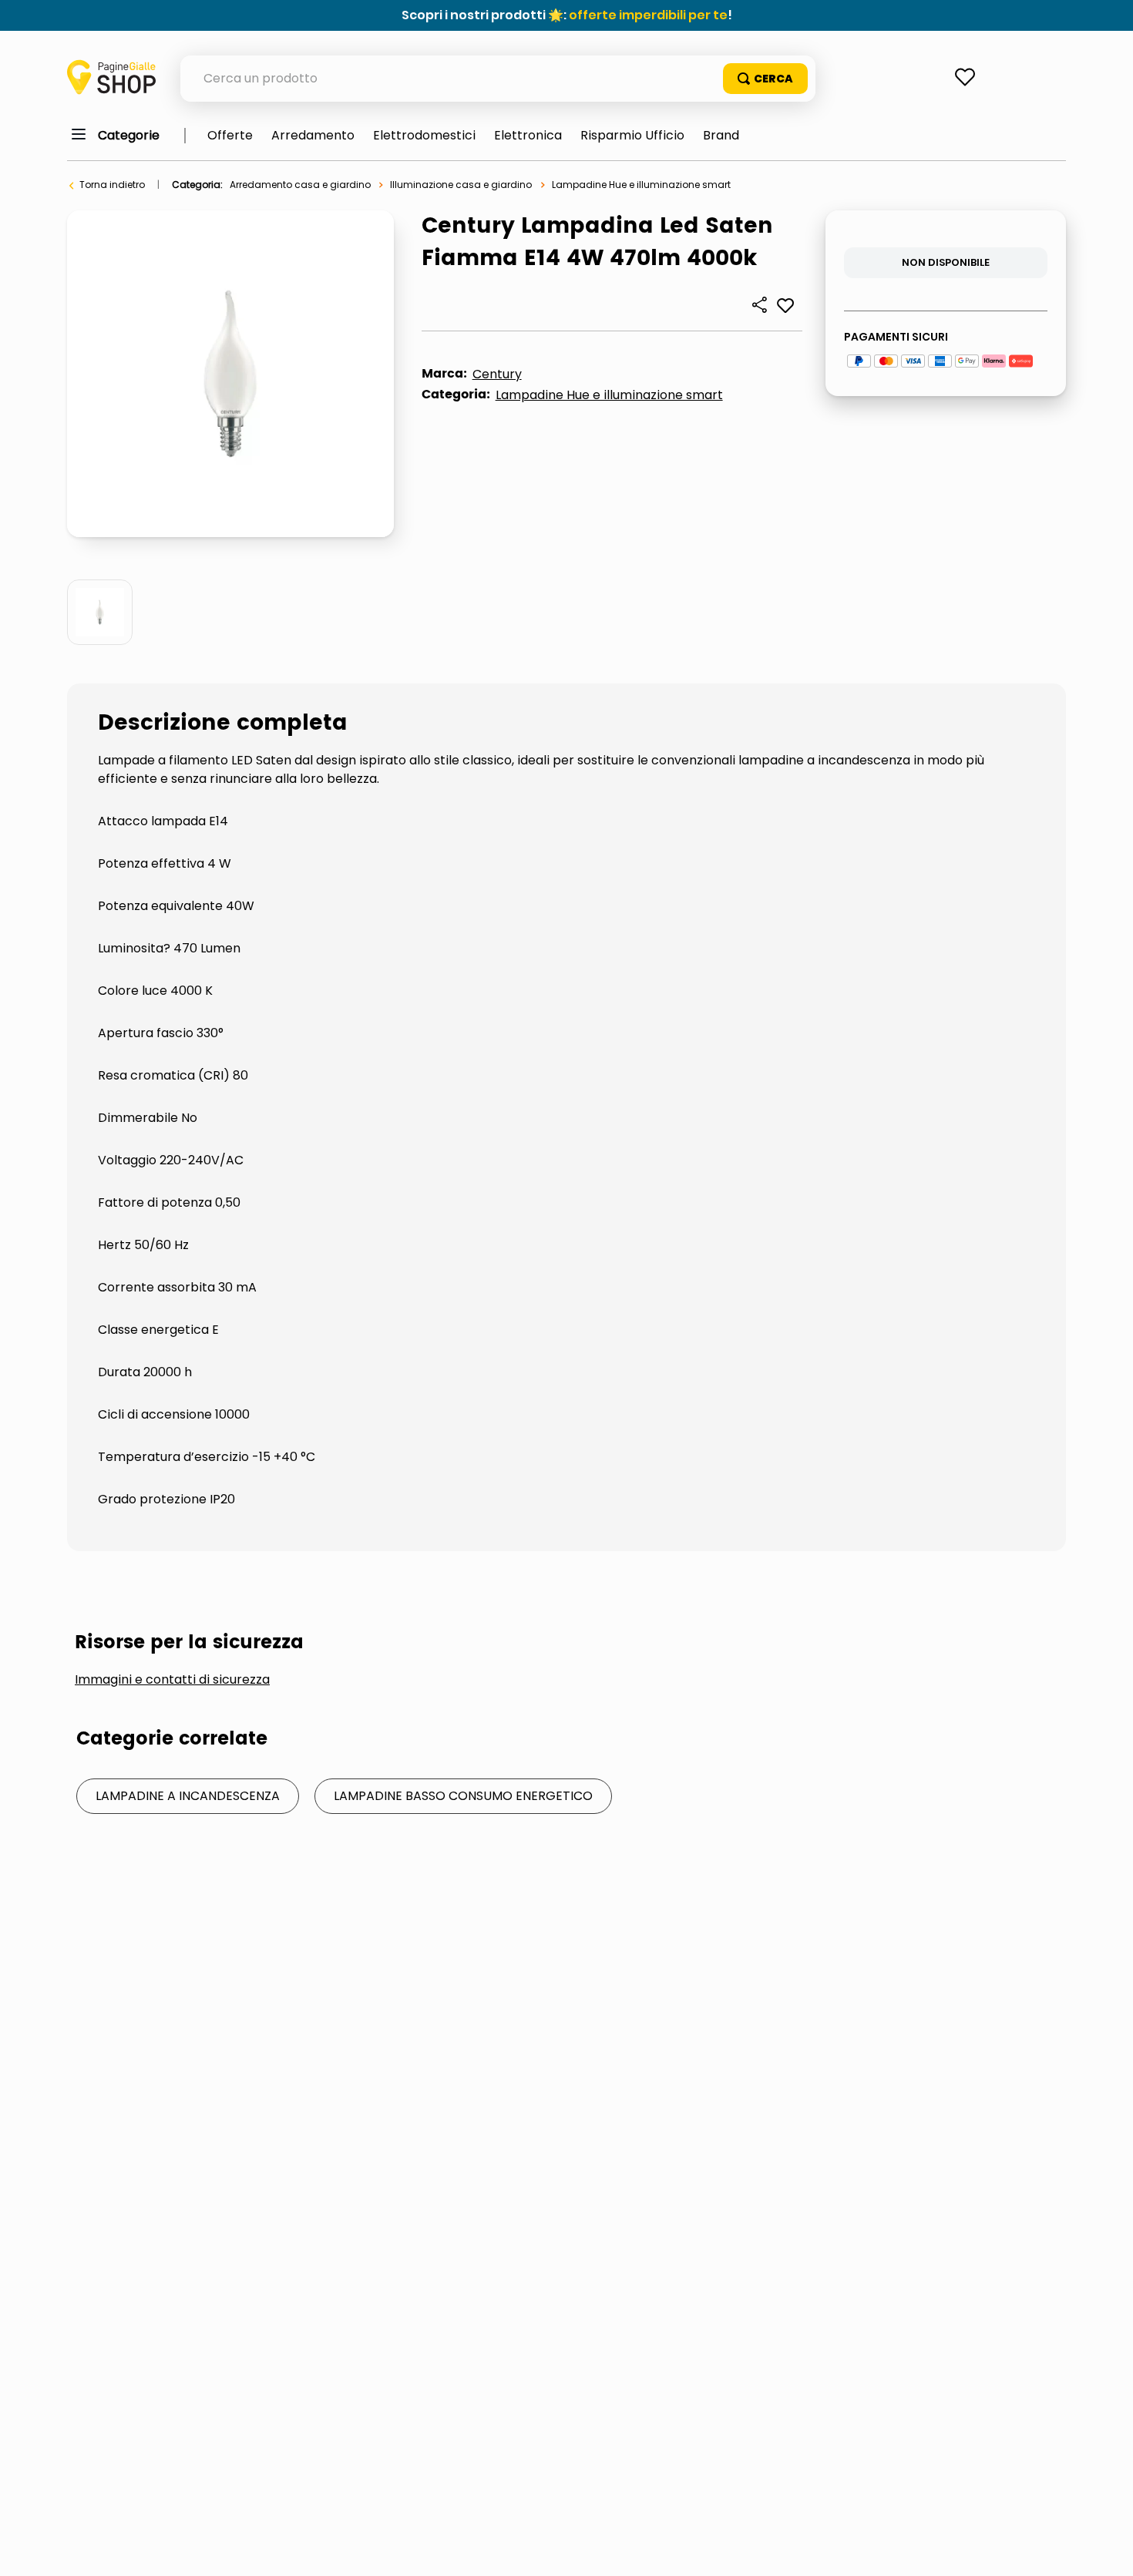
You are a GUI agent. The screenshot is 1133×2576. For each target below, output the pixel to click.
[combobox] (497, 78)
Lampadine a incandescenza (188, 1796)
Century (497, 374)
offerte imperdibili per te (648, 15)
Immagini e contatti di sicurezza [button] (172, 1680)
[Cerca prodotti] (765, 78)
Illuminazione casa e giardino (461, 184)
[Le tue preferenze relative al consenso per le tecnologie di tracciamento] (1106, 2549)
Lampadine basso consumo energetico (463, 1796)
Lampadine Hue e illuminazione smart (641, 184)
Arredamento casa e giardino (300, 184)
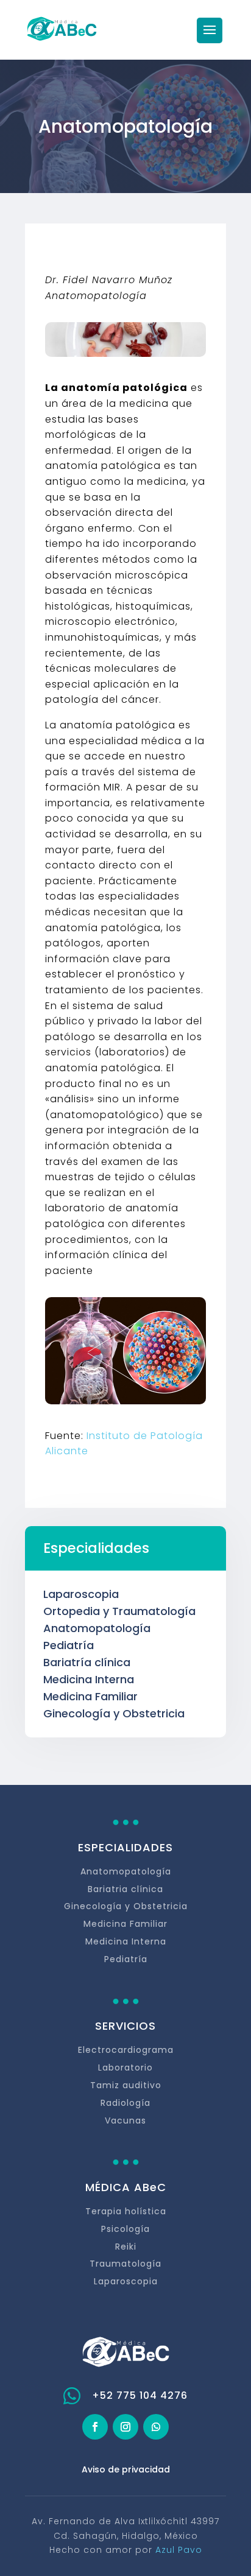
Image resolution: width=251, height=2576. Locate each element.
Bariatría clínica (86, 1662)
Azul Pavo (178, 2550)
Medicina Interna (88, 1679)
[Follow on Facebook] (95, 2427)
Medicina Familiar (90, 1696)
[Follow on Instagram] (125, 2427)
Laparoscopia (81, 1594)
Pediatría (68, 1645)
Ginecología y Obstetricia (114, 1713)
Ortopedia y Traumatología (119, 1611)
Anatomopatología (96, 1628)
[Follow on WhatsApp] (156, 2427)
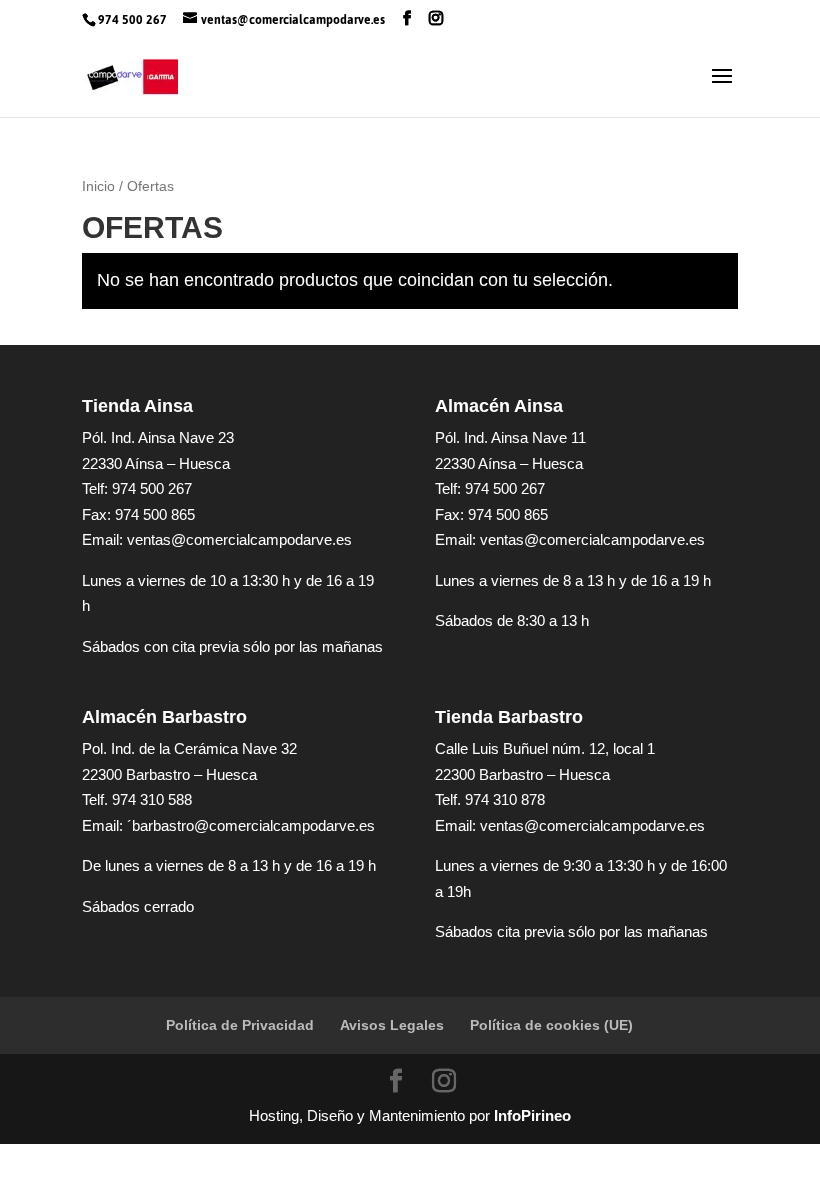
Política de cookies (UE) (551, 1025)
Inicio (98, 186)
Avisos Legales (392, 1025)
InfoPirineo (532, 1115)
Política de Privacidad (240, 1025)
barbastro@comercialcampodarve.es (253, 825)
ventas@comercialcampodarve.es (239, 539)
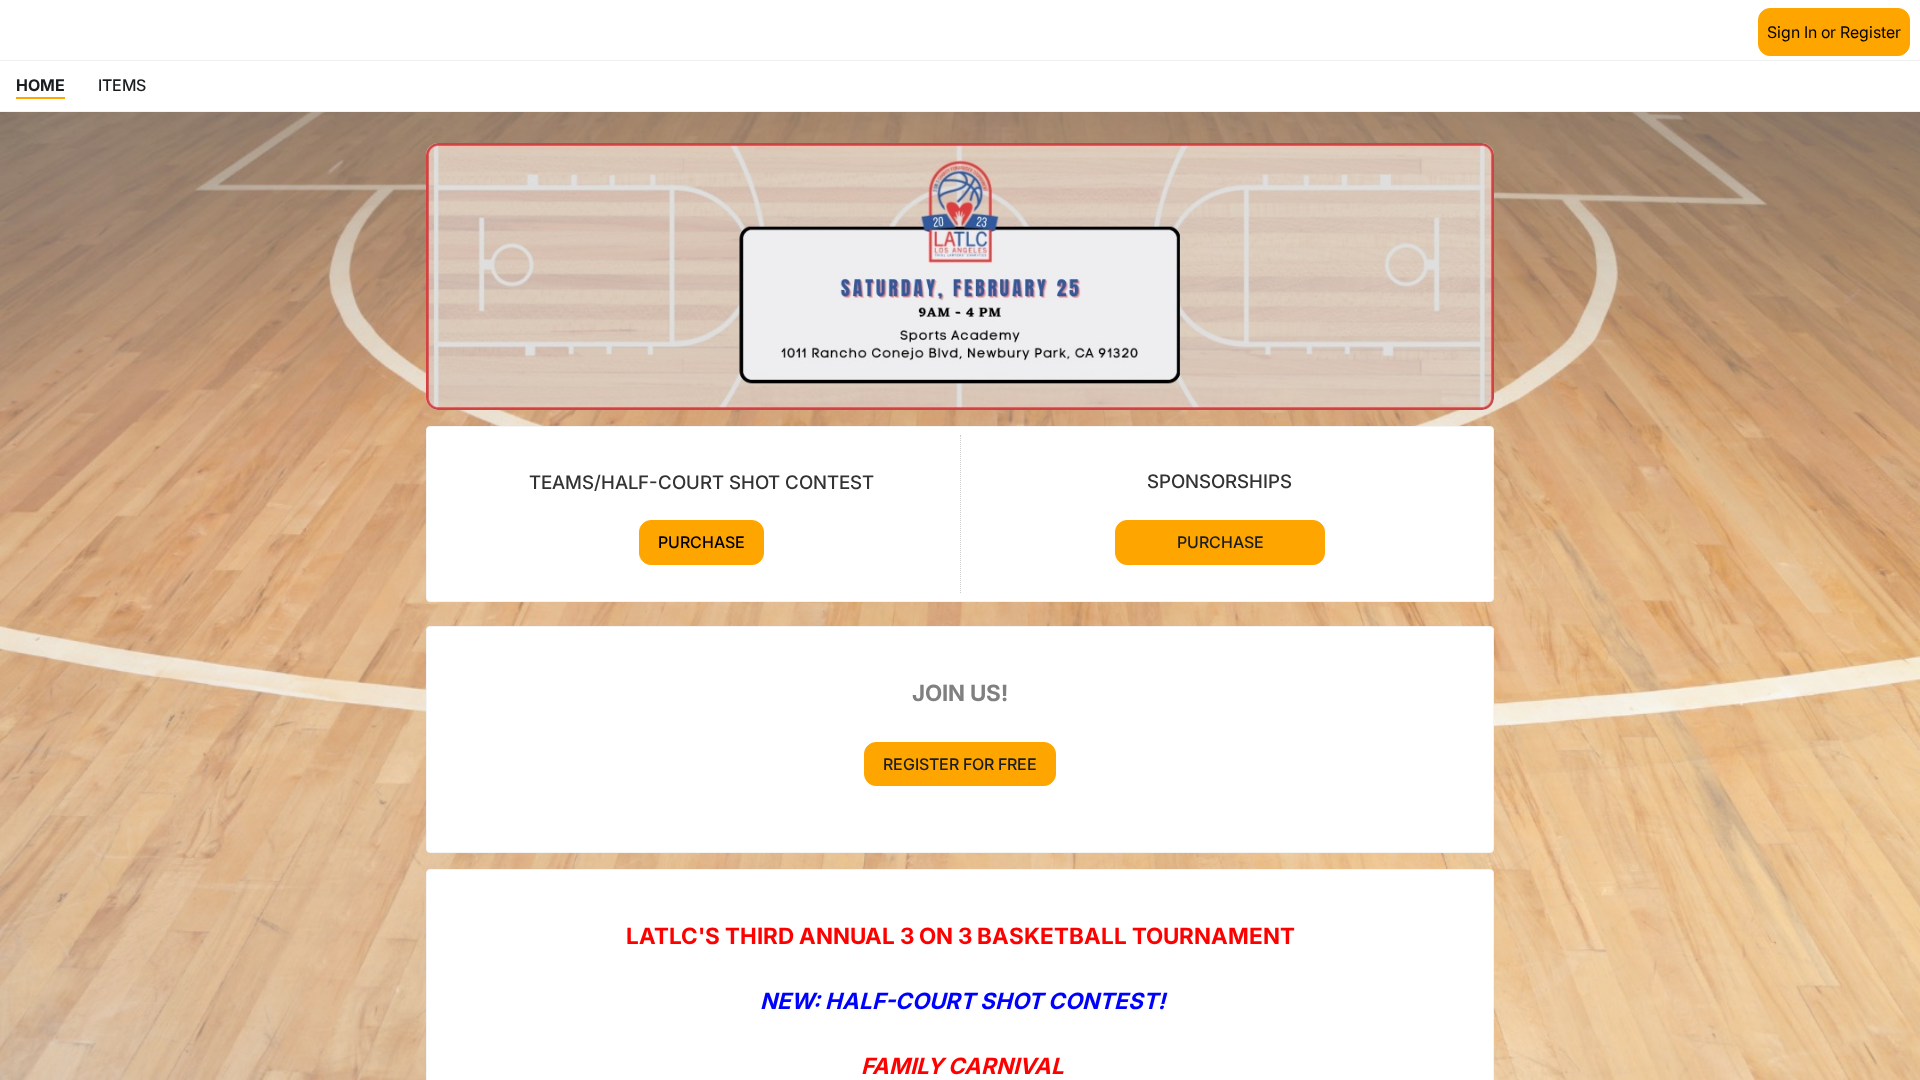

■ ■ ■ ■ ■

§ Work required:
The string to find is "Lampadine"; copy every line of the listing that has it.

§ Reply:
Lampadine a incandescenza (188, 1796)
Lampadine basso consumo energetico (463, 1796)
Lampadine Hue e illuminazione smart (641, 184)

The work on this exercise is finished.